Integrand-Level Reduction of Loop Amplitudes by Computational Algebraic Geometry Methods

TL;DR

This paper introduces an algebraic geometry-based algorithm for reducing multi-loop amplitudes at the integrand level, enabling efficient reconstruction of integrands in quantum field theory calculations.

Contribution

It presents a novel computational algebraic geometry approach, including a Mathematica package, for integrand reduction applicable to multi-loop amplitudes in various dimensions.

Findings

Successfully applied to two and three-loop examples

Works in both four and D=4-2ε dimensions

Provides a systematic algebraic method for amplitude reduction

Abstract

We present an algorithm for the integrand-level reduction of multi-loop amplitudes of renormalizable field theories, based on computational algebraic geometry.
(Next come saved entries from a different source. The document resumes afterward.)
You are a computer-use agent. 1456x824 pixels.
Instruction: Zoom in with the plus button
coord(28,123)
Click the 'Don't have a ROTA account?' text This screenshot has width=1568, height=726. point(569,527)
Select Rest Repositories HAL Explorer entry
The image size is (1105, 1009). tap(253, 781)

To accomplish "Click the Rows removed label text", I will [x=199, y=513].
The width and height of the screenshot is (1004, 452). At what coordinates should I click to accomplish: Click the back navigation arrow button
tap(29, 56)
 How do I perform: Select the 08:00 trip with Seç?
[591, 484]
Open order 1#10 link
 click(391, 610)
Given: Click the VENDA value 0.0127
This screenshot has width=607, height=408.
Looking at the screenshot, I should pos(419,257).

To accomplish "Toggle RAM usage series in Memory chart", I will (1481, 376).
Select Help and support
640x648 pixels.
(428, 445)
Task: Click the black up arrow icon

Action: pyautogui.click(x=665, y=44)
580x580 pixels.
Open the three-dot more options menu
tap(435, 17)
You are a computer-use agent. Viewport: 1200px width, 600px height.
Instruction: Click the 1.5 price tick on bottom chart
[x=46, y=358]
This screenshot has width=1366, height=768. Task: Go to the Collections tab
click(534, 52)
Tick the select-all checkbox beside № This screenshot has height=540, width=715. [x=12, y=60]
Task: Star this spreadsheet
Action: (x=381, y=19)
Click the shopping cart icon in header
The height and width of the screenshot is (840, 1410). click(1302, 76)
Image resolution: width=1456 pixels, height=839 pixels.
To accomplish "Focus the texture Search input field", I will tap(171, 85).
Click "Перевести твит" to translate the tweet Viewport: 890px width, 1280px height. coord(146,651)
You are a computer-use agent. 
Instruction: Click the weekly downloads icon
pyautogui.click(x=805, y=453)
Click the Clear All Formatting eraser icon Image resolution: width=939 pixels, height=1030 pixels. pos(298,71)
This algorithm uses (1) the Gr\"obner basis method to determine the basis for integrand-level reduction, (2) the primary decomposition of an ideal to classify all inequivalent solutions of unitarity cuts. The resulting basis and cut solutions can be used to reconstruct the integrand from unitarity cuts, via polynomial fitting techniques. The basis determination part of the algorithm has been implemented in the Mathematica package, BasisDet. The primary decomposition part can be readily carried out by algebraic geometry softwares, with the output of the package BasisDet. The algorithm works in both D=4 and $D=4-2\epsilon$ dimensions, and we present some two and three-loop examples of applications of this algorithm.